Yesterday, I spoke about this seemingly promising movie I wanted to see called The Lobster, which ended up turning me off due to the troubling taste decisions of its filmmakers. (Yorgos Lanthimos and Elthymis Fillipou.)
The Lobster involves single people forced to find mates by a prescribed deadline, or they would be turned into animals. Which seems like an unenviable fate, although the director of the hotel they are confined to explains,
“The fact that you’ll turn into an animal if you fail to fall in love with someone during your stay here is not something that should upset you or get you down. Just think, as an animal you’ll have a second chance to find a companion.”

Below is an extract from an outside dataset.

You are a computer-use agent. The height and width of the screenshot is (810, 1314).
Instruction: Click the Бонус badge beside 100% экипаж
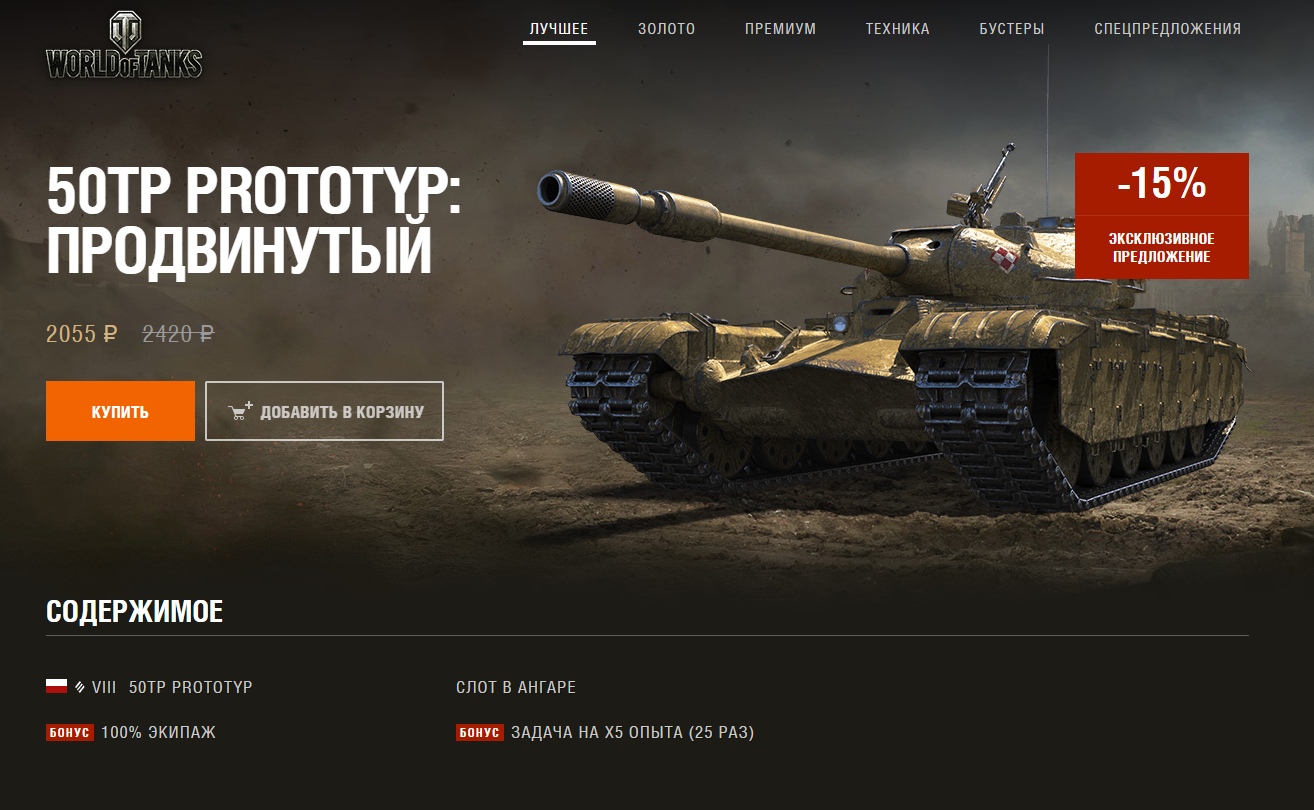click(70, 733)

Anyway, desperate to remain human, some “Singles” deliberately feign characteristics, allowing them to connect with “Singles” bearing similar characteristics. The lead character (played by Colin Farrell), for example, tries to attract a woman who is congenitally cold-hearted by behaving equally cold-hearted. Testing his sincerity, the humanly-embodied Cruella De Vil dispatches Farrell’s pet Border collie, who is also the reincarnated version of his brother.
Introducing a dead dog into the movie. (Lying lifeless, in a pool of its own blood.)
Later, the Farrell character joins a group of renegade loners, whose rules, by contrast, restrict all interpersonal relationships, punishing miscreants engaged in romantic activities with “the red kiss” – they slice up your lips with a razor. (We get to see the agonized victims of this atrocity.)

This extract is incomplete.